— Start of PAGE —

Non-zero if the FIFO queue is empty.

Returns:

0 if data is available.

k_fifo_peek_head(fifo)

Peek element at the head of a FIFO queue.

Return element from the head of FIFO queue without removing it. A usecase for this is if elements of the FIFO object are themselves containers. Then on each iteration of processing, a head container will be peeked, and some data processed out of it, and only if the container is empty, it will be completely remove from the FIFO queue.

Parameters:
  • fifo – Address of the FIFO queue.

Returns:

Head element, or NULL if the FIFO queue is empty.

k_fifo_peek_tail(fifo)

Peek element at the tail of FIFO queue.

— End of PAGE —
— Start of DATA SECTION —

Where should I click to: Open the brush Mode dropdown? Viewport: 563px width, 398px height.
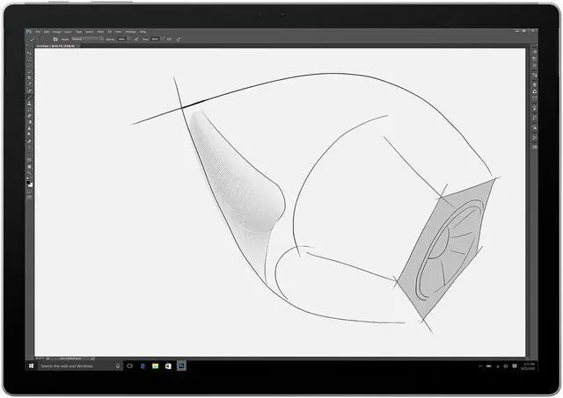click(x=87, y=39)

— End of DATA SECTION —

◆ **EXERCISE BRIEF**
Continue the FIFO queue API documentation from its final line, "Peek element at the tail of FIFO queue."

◆ **TASK ANSWER**
Return element from the tail of FIFO queue (without removing it). A usecase for this is if elements of the FIFO queue are themselves containers. Then it may be useful to add more data to the last container in a FIFO queue.

Parameters:
  • fifo – Address of the FIFO queue.

Returns:

Tail element, or NULL if a FIFO queue is empty.

K_FIFO_DEFINE(name)

Statically define and initialize a FIFO queue.

The FIFO queue can be accessed outside the module where it is defined using:

extern struct k_fifo <name>; 
Parameters:
  • name – Name of the FIFO queue.